### DATA FOR PROCESSING
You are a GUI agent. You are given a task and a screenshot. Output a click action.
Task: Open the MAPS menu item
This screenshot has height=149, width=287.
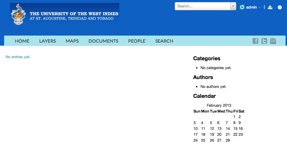click(72, 41)
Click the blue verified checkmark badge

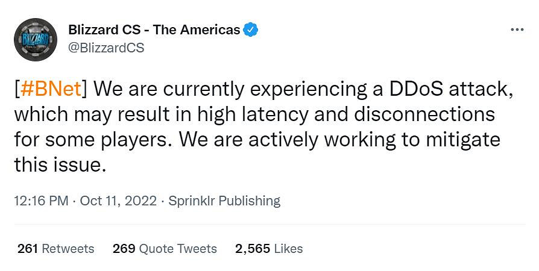coord(251,30)
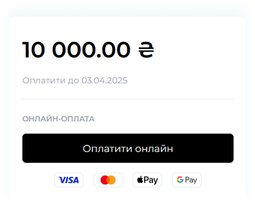Click the red circle of the Mastercard logo

click(x=104, y=180)

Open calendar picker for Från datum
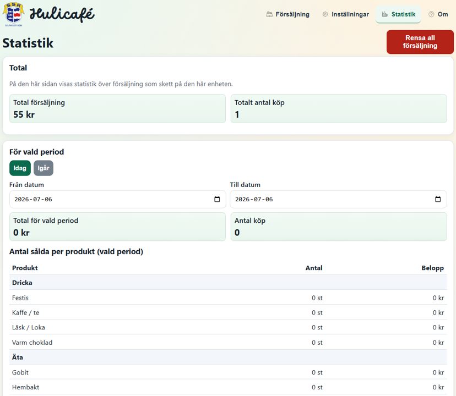tap(217, 199)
######
_WORK TASK_: Your copy should hold exactly the lines from the line containing "Task: Open the MAPS menu item" through the last line of the listing above, both included, and no pictures.

_RESULT_:
Task: Open the MAPS menu item
This screenshot has height=149, width=287.
click(72, 41)
Click the blue verified checkmark badge

coord(251,30)
Click the red circle of the Mastercard logo

click(x=104, y=180)

Open calendar picker for Från datum
tap(217, 199)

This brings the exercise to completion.